Saved data entries:
+===+
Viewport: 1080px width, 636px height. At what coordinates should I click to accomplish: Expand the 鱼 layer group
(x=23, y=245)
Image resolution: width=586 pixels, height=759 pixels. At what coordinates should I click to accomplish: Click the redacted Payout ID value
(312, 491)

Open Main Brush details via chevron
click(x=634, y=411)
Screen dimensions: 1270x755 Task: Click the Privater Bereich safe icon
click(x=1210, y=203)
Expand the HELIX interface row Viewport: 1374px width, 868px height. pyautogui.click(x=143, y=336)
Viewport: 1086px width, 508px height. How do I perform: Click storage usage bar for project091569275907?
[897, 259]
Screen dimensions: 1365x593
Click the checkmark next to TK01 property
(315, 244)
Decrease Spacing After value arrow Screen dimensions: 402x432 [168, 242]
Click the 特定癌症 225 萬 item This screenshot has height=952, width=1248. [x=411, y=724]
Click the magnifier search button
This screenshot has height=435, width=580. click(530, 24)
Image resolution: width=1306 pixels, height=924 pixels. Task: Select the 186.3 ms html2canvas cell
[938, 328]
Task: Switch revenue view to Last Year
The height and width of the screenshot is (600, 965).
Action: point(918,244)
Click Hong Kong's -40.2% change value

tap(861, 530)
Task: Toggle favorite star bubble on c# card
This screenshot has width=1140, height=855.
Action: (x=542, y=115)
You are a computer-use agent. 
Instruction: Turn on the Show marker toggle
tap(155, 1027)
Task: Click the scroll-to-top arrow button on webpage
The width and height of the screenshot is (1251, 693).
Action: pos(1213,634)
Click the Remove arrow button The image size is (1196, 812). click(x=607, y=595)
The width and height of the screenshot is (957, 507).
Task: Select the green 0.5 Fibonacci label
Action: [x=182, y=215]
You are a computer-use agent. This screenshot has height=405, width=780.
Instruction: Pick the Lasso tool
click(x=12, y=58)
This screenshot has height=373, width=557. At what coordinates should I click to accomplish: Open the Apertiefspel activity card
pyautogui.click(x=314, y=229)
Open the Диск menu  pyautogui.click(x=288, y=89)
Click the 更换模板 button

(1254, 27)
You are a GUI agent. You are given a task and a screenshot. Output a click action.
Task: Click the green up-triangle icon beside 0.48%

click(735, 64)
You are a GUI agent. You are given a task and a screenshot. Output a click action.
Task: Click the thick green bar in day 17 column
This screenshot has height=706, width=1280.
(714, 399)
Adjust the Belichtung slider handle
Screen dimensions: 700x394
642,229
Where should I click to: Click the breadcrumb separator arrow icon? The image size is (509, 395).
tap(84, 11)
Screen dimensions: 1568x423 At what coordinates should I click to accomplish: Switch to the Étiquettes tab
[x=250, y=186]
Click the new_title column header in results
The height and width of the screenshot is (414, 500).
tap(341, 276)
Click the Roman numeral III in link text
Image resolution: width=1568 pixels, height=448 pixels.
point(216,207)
+===+
• _EXERCISE_
Find the word "column" in the data and copy out each line where it turns up.

• _TASK SOLUTION_
Task: Click the thick green bar in day 17 column
Click the new_title column header in results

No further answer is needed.